It is quite common in negotiated acquisitions for companies to perform a pre-signing market canvass and to enter into an acquisition agreement that contains a “no-shop” provision with a fiduciary out clause for unsolicited third-party proposals, as well as a break fee payable in the eventuality of the target company accepting a superior offer. Less common is the practice of foregoing the pre-signing market canvass and combining a “go-shop” provision that allows the target company to actively solicit superior proposals for a specified period of time after entering into the acquisition agreement with a two-tiered break fee that provides for a lower break fee if the target company accepts a superior offer during the go-shop period and a higher break fee if it accepts one in the subsequent “no-shop” period.
The greatest advantage of the go-shop structure is that it can generate significant timing advantages compared to the more typical pre-signing market canvass. As there is already an acquisition agreement in place when superior offers are solicited, the buyer and the target are able to work concurrently to complete the closing conditions which can greatly reduce the overall length of the transaction. Accordingly, go-shops may be particularly interesting in circumstances in which there are significant timing constraints, particularly if the emergence of serious competing bidders is unlikely.
From the target’s perspective, since there is already a deal in hand, go-shops provide a “floor value” which focuses the market canvass on serious competing bids. From a hesitant buyer’s perspective, go-shops may also provide additional comfort that expenses relating to advisory fees and due diligence will yield a return on investment. Even if the target is not ultimately acquired, the break fee provides a return for the cost, time and risk incurred.
Despite these advantages, there have been a number of criticisms of go-shops. The charges that are typically levelled are that go-shops provide the initial buyer with an unfair timing advantage over subsequent competing bidders and that they rarely stimulate attractive alternatives but are simply “window dressing” designed to provide the perception that a market canvass has occurred. Concerns have also been aired that private equity buyers may be reluctant to “jump” each other’s transactions, which effectively significantly reduces the pool of potential buyers. These criticisms are buttressed by the reality that competing offers in the go-shop context have been relatively rare in the U.S. experience, though in Canada there have been notable instances in which competing bidders have made topping offers during the go-shop period.
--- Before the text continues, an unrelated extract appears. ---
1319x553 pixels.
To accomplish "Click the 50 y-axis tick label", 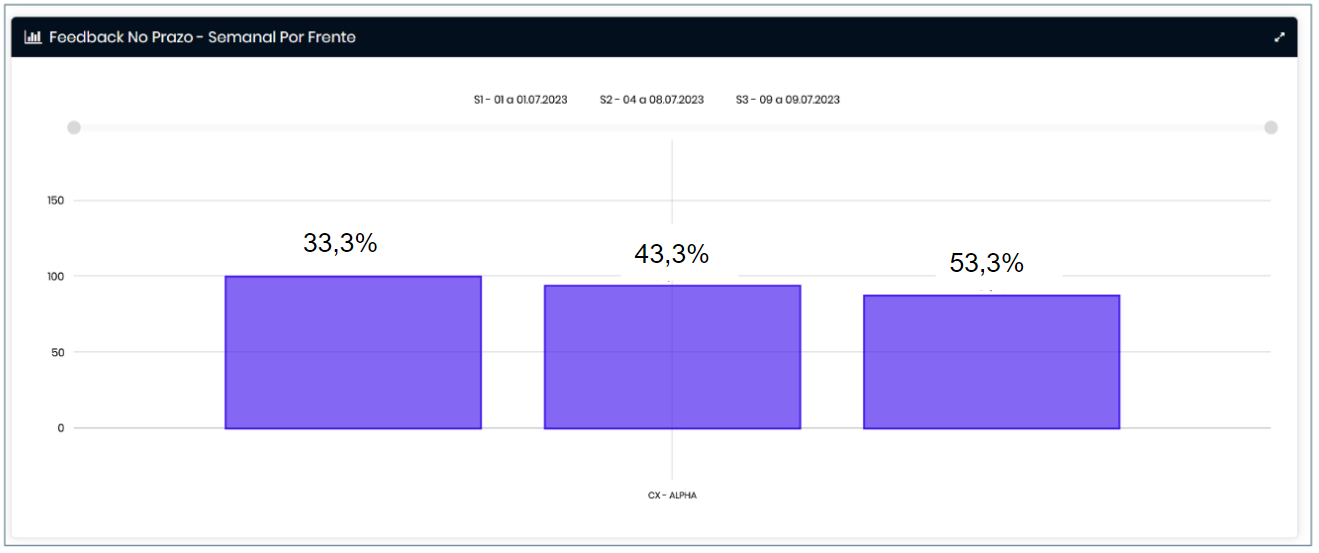I will coord(58,352).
It is true that the initial buyer has a significant timing and informational advantage over subsequent competing bidders. It is for this reason that the cumulative effect of all deal protection mechanisms needs to be carefully examined and that the terms of the go-shop provision and two-tiered break fee must be carefully crafted. The deterrent effect of the size of the go-shop break fee as well as the length of the go-shop period are particularly important. Other factors which may have a deterrent effect on competing bidders include whether there is a “soft stop” which allows a competing bidder who has begun negotiations during the go-shop period to stretch them into the no-shop period, whether there are restrictions on the identity or number of potential buyers that can be contacted during the go-shop period, the terms of the matching rights, if any, provided to the initial buyer, whether expense reimbursement for a competing bidder may be considered, and the terms of any lock-up agreements that may be entered into with target shareholders.
Whether or not to use a go-shop will ultimately depend on the parties and specific facts of a given transaction. While go-shops may not be routinely used in Canadian transactions, they provide certain advantages to buyers and sellers and, as such, should be given consideration when the circumstances warrant.